----- Data for review -----

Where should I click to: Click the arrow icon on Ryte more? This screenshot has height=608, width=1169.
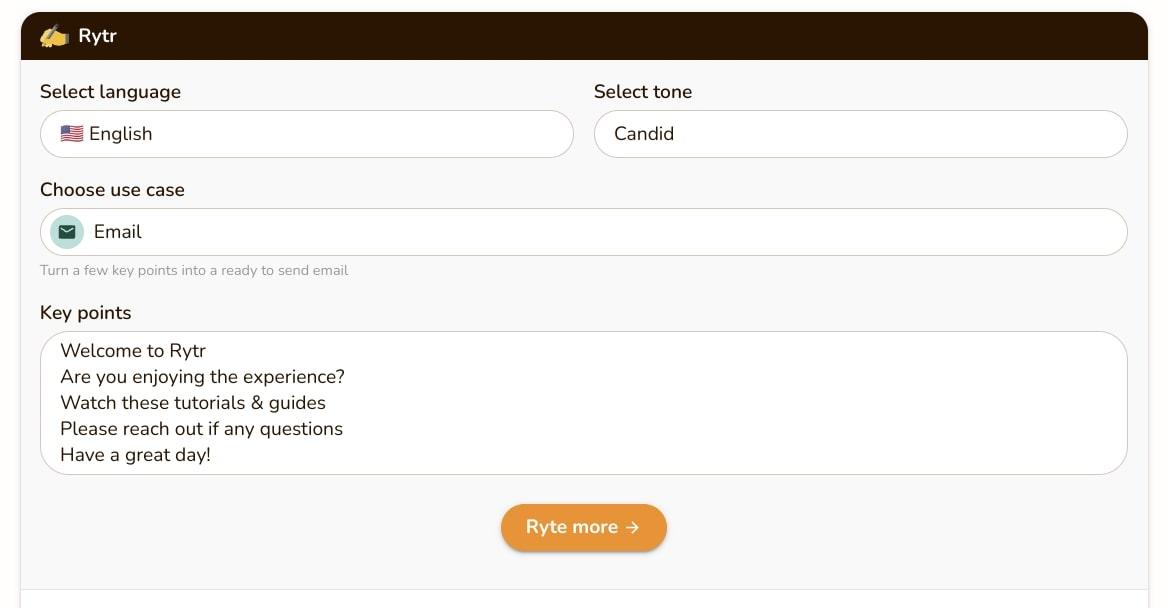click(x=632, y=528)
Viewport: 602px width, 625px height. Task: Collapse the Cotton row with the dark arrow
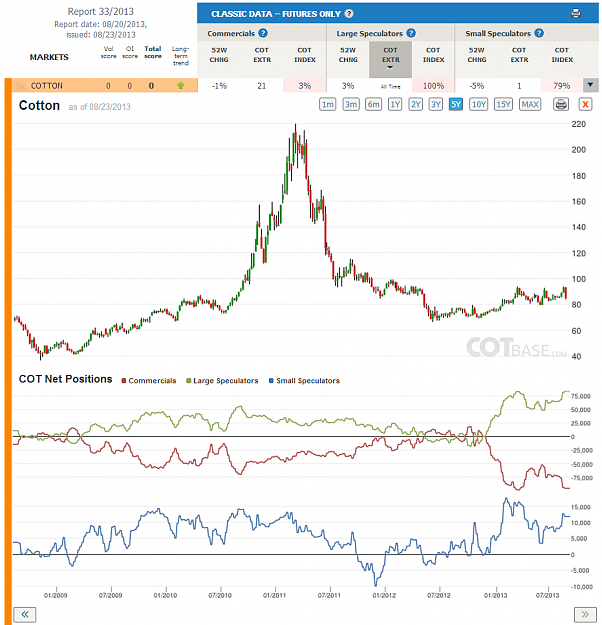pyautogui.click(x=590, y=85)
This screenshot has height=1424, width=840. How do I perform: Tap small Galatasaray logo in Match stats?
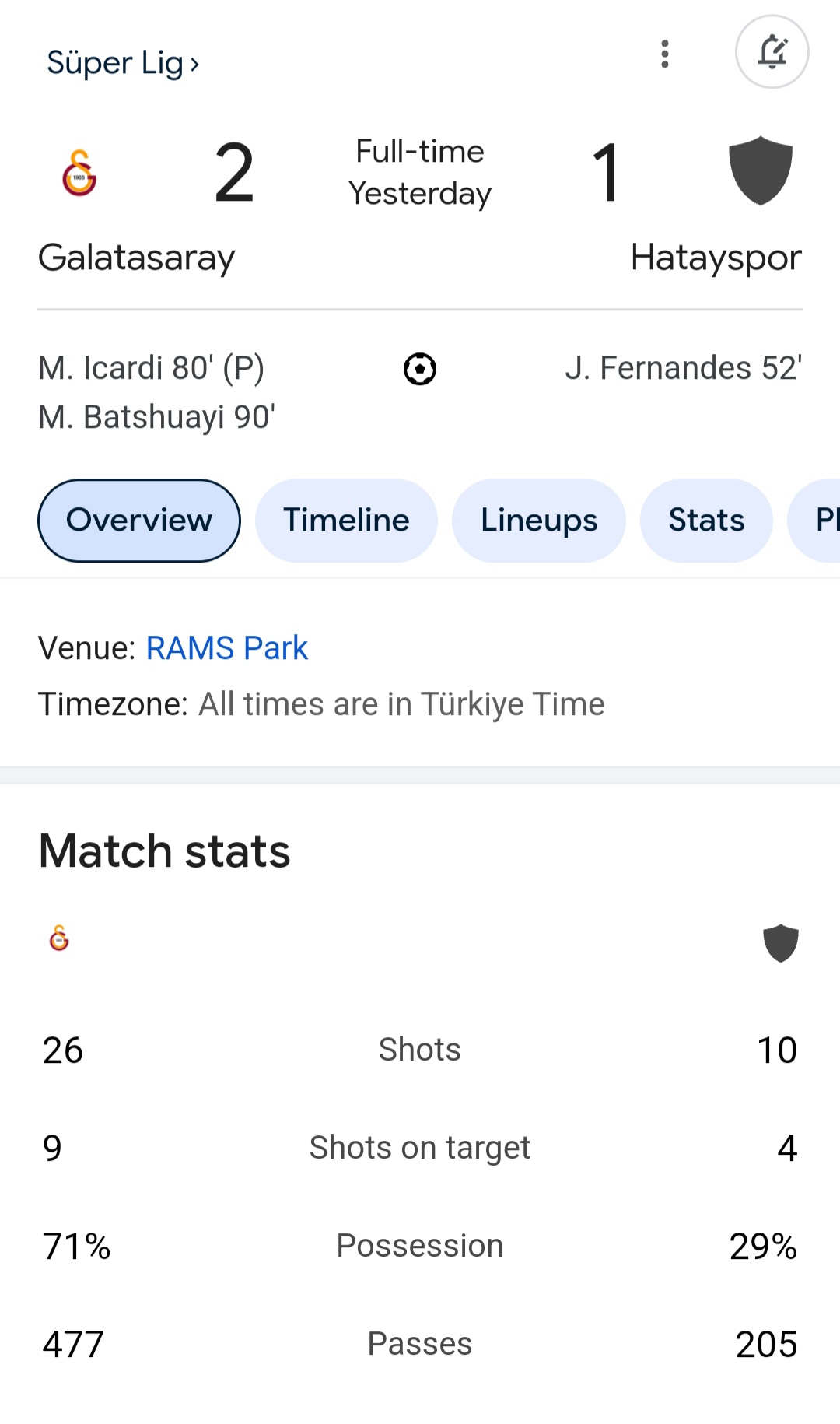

-----
----- Data for review -----

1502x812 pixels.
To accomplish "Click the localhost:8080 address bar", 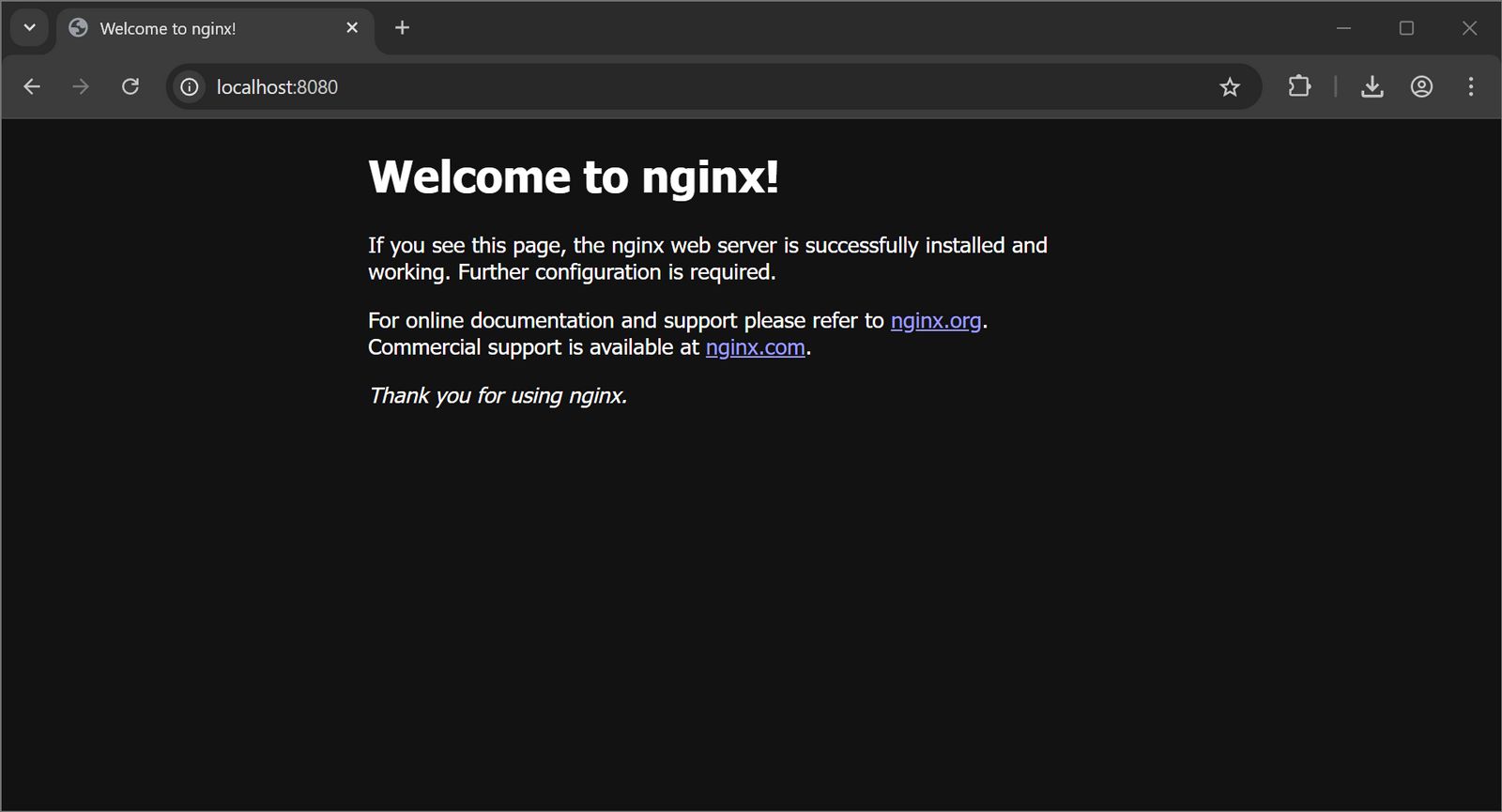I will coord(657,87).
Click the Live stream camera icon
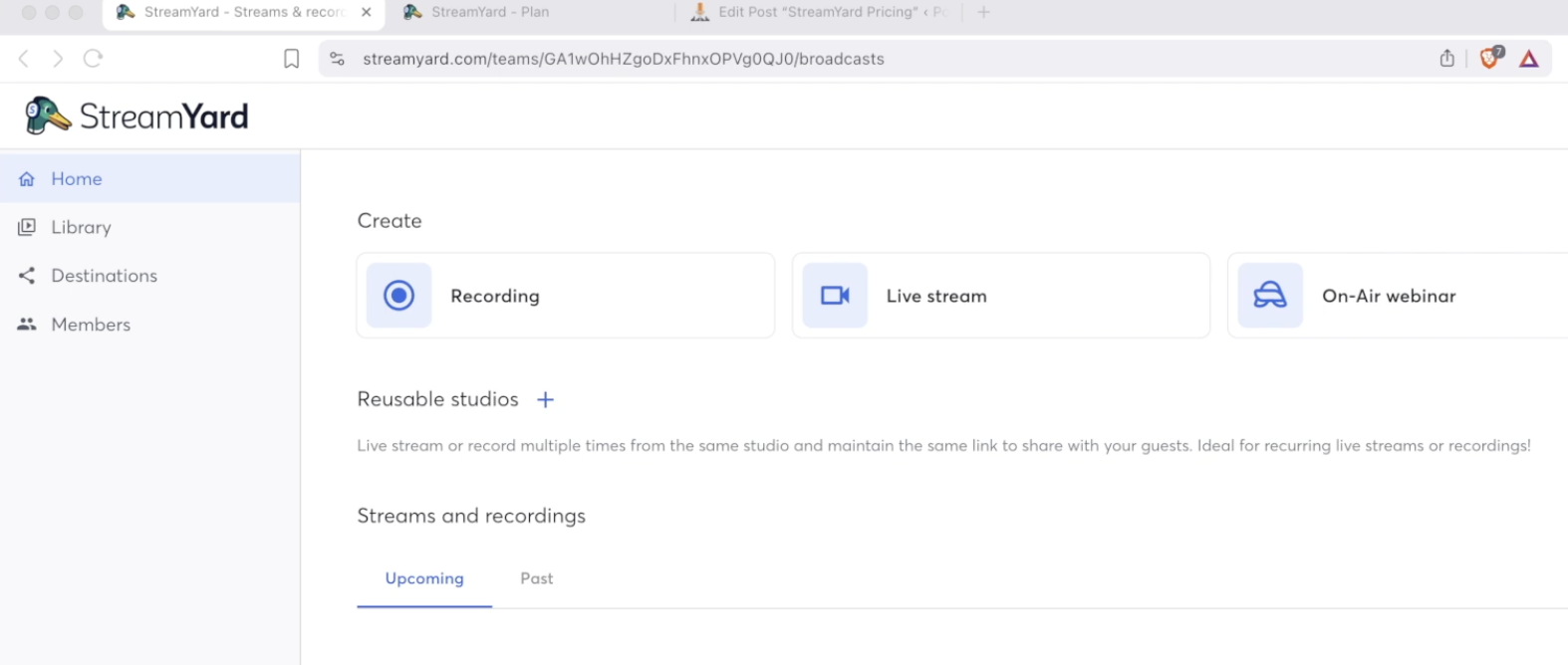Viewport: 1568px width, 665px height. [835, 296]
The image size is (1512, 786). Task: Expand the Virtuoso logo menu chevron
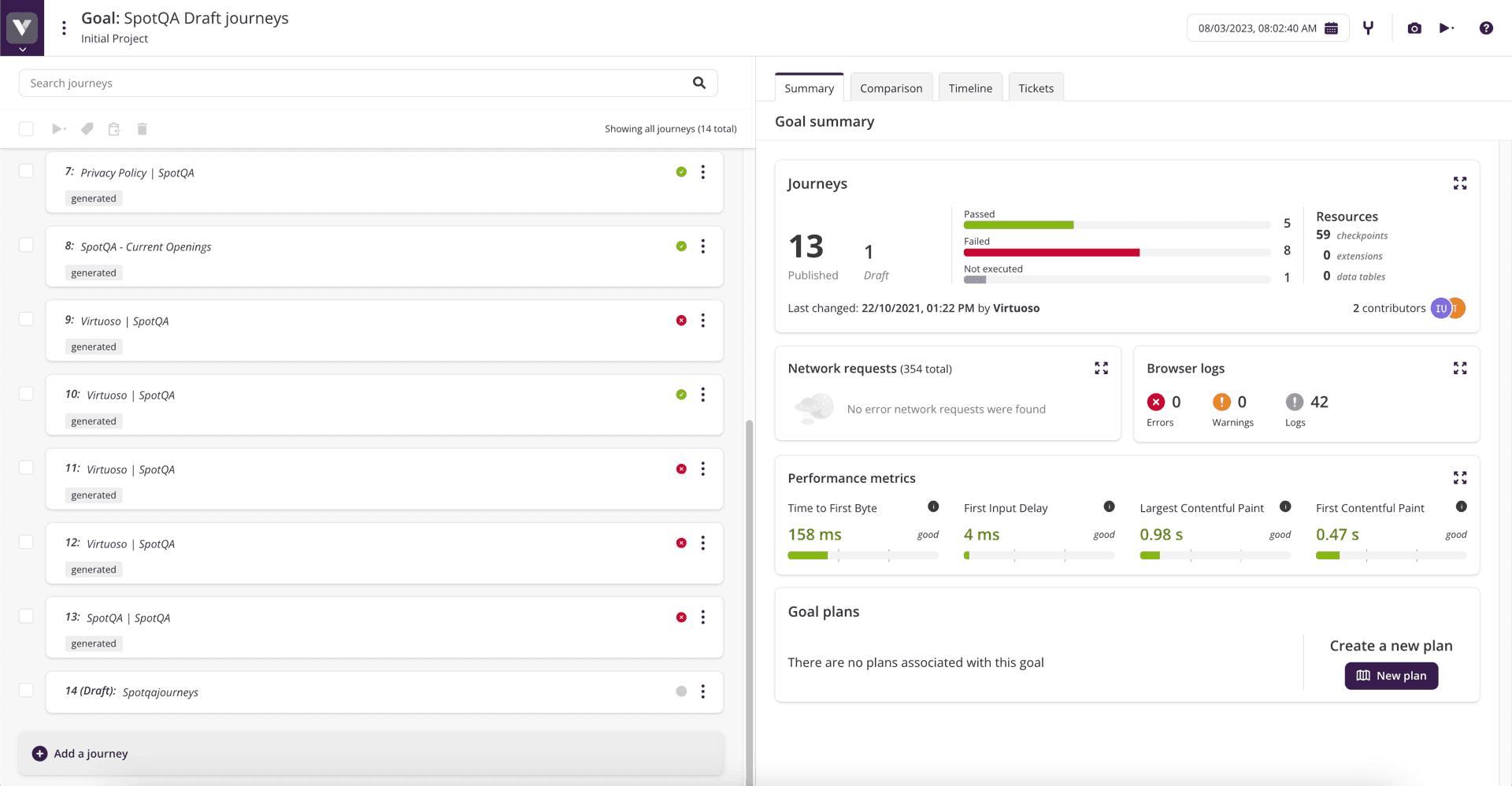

-----
----- Data for review -----

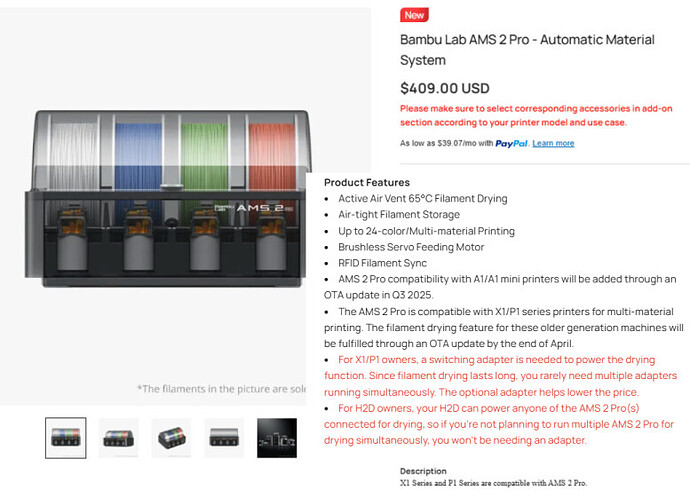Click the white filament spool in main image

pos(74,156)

-----

Task to carry out:
In the listing above, find the line with "Where should I" and the line with "This screenshot has height=1424, width=840.". Set down both and every line between them, minus the pictures.

Exercise solution:
Where should I click to: Click the arrow icon on Ryte more? This screenshot has height=608, width=1169.
click(x=632, y=528)
Viewport: 602px width, 625px height. Task: Collapse the Cotton row with the dark arrow
pyautogui.click(x=590, y=85)
This screenshot has height=1424, width=840. How do I perform: Tap small Galatasaray logo in Match stats?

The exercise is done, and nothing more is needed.